Autrement des éléments essentiels de son interprétation se dérobent au regard optique et à l’intelligence du texte. Ainsi en va t-il lorsque l’on traduit « berithi chalom » par « alliance amicale ».
Pour bien le comprendre il faut reconstituer ce qu’il est convenu d’appeler le contexte de l’affaire.
Durant la Traversée du désert, les crises n’ont pas manqué qui ont mené les Bnei Israël parfois au bord de la destruction.
Chaque fois ils en ont réchappé, prenant conscience in extremis de la gravité des transgressions commises et s’engageant à ne pas les réitérer. Mais une chose est de dire, autre chose d’accomplir.
D’où la récurrence de ces crises, comme si chacune d’elle mettait au jour une racine vénéneuse bien plus profonde qu’on ne l’aurait cru.
Dans la paracha précédente, l’on a vu comment la malédiction commandée par le roi Balak au prophète Bilâam a été commuée en bénédiction.
L’on aurait alors pensé que le peuple, rassuré par cette bénédiction d’un niveau exceptionnel, s’élève encore en spiritualité.
Au lieu de quoi, une partie des Bnei Israël ne croit pas mieux faire que se livrer à la prostitution idolâtrique avec des Midianites, et cela dans la sidération complète des responsables du peuple, jusqu’au moment où Pinhas, brisant cette sidération, embroche le couple initiateur de l’orgie.
Dans un récit légendaire ordinaire, l’on aurait pensé également que Pinh’ass soit aussitôt érigé en héros et cité en exemple.
Au lieu de quoi, la Parole divine enjoint de lui adresser un autre message: certes, le petit-fils du pontife Aharon a su prendre fait et cause pour le Dieu d’Israël et pour la loi du Sinaï.
Ainsi a t-il rendu inutile une intervention directe de l’Eternel. Pourtant en agissant comme il a fait, et quelles que soient les contraintes de sa propre intervention, il n’en a pas moins porté atteinte à la vocation des Aharonides: la recherche de la paix.
A n’en pas douter son infraction, car c’en est une, bénéficie de circonstances explicatives et atténuantes. Elle reste néanmoins une infraction à cette vocation native et ne saurait être érigée en norme.
Nul doute non plus que Pinh’ass en soit conscient et qu’il se retrouve taraudé par l’après- coup de son acte, comme le fut Moïse en personne après avoir tué le maître de corvée égyptien qui tourmentait un esclave hébreu dont il se sentait comme jamais le frère (Ex,2, 12).
C’est pourquoi le Créateur aidera Pinh’ass a assumé ce débat de conscience en l’insérant dans une Alliance, dans une Berith, pour bien souligner qu’il ne s’agit pas d’une mesure circonstancielle mais bien d’un dispositif qui étaye la vie même du peuple tout entier.
On sait qu’il est plusieurs modalités de l’Alliance: l’Alliance du sel (Berith mélah’), l’Alliance de la circoncision – révélation ( Berith mila), le sang de l’Alliance ( dam Haberith).

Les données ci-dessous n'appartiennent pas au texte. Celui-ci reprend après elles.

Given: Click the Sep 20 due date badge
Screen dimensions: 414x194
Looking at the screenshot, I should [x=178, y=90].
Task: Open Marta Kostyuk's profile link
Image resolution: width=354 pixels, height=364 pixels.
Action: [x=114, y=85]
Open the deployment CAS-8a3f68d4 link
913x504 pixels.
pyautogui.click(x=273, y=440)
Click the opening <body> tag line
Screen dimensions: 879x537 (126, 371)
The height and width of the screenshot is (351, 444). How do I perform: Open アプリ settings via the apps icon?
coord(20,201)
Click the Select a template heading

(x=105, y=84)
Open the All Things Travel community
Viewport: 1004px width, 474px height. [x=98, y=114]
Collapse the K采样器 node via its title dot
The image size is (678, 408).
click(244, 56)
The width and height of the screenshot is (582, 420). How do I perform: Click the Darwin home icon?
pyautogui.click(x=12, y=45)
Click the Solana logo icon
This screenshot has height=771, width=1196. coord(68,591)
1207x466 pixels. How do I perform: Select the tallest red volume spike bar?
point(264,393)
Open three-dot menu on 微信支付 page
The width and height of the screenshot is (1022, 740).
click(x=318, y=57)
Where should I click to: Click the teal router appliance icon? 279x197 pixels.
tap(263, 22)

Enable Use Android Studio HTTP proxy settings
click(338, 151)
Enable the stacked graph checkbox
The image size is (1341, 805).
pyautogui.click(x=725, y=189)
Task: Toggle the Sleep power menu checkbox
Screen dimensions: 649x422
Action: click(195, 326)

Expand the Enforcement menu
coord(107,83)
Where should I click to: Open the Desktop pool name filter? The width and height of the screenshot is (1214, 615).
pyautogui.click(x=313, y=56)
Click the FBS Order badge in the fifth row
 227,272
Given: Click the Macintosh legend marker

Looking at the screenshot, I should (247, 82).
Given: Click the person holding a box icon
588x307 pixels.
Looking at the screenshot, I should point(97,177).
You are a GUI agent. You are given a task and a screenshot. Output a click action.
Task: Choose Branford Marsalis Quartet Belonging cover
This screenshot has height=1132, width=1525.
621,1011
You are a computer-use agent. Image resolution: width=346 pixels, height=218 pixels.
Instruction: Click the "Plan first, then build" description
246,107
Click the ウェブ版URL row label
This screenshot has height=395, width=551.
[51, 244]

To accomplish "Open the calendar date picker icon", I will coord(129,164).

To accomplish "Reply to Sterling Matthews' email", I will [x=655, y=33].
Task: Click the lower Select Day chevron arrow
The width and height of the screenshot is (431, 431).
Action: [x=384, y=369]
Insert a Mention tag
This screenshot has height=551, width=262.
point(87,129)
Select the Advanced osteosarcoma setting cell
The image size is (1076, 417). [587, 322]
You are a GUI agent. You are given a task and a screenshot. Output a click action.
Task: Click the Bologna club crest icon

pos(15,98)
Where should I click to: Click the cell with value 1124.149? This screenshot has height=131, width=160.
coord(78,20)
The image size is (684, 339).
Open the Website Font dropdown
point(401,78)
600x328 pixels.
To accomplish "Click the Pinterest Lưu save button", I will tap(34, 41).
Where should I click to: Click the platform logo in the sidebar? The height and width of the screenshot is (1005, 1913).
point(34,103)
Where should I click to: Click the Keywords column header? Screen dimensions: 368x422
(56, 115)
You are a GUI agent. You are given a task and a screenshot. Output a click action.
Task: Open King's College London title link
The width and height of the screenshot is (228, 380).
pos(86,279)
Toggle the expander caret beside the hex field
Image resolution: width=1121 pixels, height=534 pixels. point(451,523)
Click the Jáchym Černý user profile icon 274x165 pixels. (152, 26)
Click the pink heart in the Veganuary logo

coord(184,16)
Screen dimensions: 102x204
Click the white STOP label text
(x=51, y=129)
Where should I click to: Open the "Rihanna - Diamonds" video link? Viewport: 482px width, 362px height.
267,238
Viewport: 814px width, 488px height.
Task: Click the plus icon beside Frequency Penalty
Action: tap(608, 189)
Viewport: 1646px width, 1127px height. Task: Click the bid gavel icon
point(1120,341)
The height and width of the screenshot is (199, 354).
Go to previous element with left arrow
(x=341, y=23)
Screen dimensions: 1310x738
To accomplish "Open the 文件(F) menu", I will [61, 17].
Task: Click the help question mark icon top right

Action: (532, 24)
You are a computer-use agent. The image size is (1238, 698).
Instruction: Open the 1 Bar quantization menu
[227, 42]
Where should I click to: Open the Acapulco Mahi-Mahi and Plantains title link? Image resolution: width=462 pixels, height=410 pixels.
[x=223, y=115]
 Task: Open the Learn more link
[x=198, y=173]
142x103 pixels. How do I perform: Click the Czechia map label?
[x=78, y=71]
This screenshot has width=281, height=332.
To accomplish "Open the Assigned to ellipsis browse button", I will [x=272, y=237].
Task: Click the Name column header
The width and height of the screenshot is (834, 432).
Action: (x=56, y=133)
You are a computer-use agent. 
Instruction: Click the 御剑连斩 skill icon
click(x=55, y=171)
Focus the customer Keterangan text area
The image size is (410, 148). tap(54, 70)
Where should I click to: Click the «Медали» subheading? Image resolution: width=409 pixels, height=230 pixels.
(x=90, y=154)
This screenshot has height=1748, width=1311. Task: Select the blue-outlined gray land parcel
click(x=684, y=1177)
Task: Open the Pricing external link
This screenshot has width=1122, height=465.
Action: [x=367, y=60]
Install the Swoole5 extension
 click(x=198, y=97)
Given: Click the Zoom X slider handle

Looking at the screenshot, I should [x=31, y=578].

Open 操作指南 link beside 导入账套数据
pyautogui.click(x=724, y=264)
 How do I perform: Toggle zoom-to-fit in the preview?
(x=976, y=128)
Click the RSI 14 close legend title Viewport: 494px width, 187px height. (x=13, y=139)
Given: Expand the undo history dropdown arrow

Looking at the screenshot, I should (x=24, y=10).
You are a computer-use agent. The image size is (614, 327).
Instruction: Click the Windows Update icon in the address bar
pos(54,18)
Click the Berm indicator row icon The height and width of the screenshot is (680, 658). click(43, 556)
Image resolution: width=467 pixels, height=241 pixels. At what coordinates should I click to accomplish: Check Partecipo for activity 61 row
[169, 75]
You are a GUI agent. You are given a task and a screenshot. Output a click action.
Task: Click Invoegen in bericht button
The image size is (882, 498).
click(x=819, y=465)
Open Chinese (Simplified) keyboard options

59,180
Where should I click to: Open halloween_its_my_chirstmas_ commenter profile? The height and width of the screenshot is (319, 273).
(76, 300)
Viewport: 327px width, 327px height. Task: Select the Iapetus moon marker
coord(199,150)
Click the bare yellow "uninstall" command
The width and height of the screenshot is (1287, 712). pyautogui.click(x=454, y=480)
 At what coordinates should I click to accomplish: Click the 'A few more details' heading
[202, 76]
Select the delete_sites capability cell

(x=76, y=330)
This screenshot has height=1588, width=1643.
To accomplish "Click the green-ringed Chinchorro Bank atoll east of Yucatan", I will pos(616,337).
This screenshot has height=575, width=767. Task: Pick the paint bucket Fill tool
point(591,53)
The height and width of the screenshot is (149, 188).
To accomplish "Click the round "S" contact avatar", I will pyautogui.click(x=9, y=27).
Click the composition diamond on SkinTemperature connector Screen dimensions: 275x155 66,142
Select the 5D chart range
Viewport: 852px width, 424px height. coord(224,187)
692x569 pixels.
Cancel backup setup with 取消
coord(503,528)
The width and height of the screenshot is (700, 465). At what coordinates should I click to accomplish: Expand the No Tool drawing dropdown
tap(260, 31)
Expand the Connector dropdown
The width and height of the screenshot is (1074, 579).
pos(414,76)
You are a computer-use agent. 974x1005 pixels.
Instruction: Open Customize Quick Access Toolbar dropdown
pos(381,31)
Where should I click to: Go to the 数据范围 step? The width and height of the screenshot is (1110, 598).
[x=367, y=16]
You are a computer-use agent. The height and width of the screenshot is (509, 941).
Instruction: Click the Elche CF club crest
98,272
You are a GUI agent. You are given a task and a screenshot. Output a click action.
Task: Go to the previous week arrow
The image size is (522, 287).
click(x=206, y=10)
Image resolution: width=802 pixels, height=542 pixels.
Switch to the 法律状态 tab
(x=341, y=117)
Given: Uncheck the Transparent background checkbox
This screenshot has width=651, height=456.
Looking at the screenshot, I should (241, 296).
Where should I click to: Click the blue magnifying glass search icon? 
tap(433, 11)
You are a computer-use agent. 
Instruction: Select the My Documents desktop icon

Cette fois il s’agit d’une Alliance de paix: Berith Chalom. Et c’est sur ce point précis que la lecture du récit en hébreu est indispensable.

Car, dans le texte originel, le mot ChaLoM s’écrit d’une manière bien particulière qui ne se retrouve pas dans toutes les bibles, y compris parfois dans celles imprimées en hébreu: la vav de ChaLoM n’est pas transcrit comme il l’est ordinairement, autrement dit tel un trait continu.
Il l’est de sorte à faire apparaître en son milieu une coupure, une interruption, comme s’il était constitué de deux demis vavim séparés par un blanc: ChaL:M.
Comme s’il fallait également comprendre qu’à la suite de l’intervention de Pinhas le peuple se retrouvait lui aussi coupé en deux, la représentation pour ainsi dire graphique de cette coupure prescrivant l’obligation d’une réparation immédiate, celle précisément du chalom qui constitue la vocation originelle d’Aharon le Cohen, lequel n’est plus physiquement présent parmi le peuple qui l’a pleuré au lieu dit Hor Hahar après que le Créateur l’avait rappelé auprès de Lui.
Aucune existence, individuelle ou collective, n’est rectiligne. Elle est faite d’instants qui se suivent certes mais qui ne se ressemblent pas toujours, les uns paisibles, les autres chaotiques.

Lorsque ces derniers se produisent, il ne faut pas les assigner à la fatalité, ni s’imaginer qu’ils ne se reproduiront pas. La valeur du ChaLoM ne se marchande guère.

Lorsqu’elle est contrariée par l’irruption de la violence, il importe plus que jamais que celle-ci se retrouve circonscrite le plus étroitement possible et que la paix prévale à nouveau. La paix n’est pas une simple disposition affective.

Elle est avec le droit et la vérité l’un des piliers de l’univers. Et de cela il est fait sans tarder leçon à Pinhas, encore sous le coup de son geste explicable mais qui ne doit pas faire école pour un peuple dont les institutions doivent assumer toutes leurs responsabilités.